The theory of infinitesimals is intimately connected to how analysis (differential and integral calculus) was first formulated. Leibniz and Newton understood that you could approximate instant rates of change, or areas under a curve, by taking smaller and smaller "slices" of a function, but they did not yet have the rigorously formalized notion of limits that modern analysis depends on. So they developed an arithmetic of infinitesimals, numbers greater than zero but less than any positive real number¹, with some rather ad-hoc properties to make them work out in calculations.
Philosophical problems surrounding the perplexing concept of infinity were already hotly debated by the ancient Greeks. Aristotle made an ontological distinction between actual and potential infinities, and argued that actual infinity cannot exist but potential infinity can. This was also the consensus position of later scholars, and became a sticking point in the acceptance of calculus because infinitesimals (and infinite sums of them) were an example of the ontologically questionable actual infinities.

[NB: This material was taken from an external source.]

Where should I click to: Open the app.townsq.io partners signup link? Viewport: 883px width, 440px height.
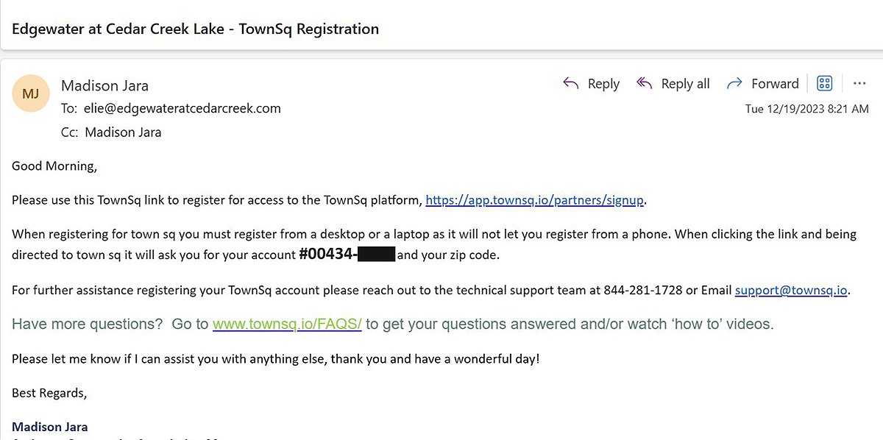535,200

As I mentioned before, standard modern analysis is based on limits, not infinitesimals, and requires no extension of real numbers. Indeed the limit definition of calculus only requires the concept of potential infinities, so philosophers should be able to rest easy! But infinitesimals still occur in our notation which is largely inherited from Leibniz, however. We say that the derivative of y(x) is dy/dx, or the antiderivative of y(x) is ∫ y(x) dx, and while acknowledging that dy and dx are not actual mathematical objects, just syntax, we still do arithmetic on them whenever it's convenient to do so! For example, when we make a change of variables in an integral, we can substitute x = f(t) for some f, and then say dx/dt = f'(t) and "multiply by dt" to get dx = f'(t) dt to figure out what we should put in the place of the "dx" in the integral.
Actual infinitesimal numbers are not dead, either, they're used in a branch of analysis called nonstandard analysis which formalizes them in the logically rigorous manner that is now expected from mathematics.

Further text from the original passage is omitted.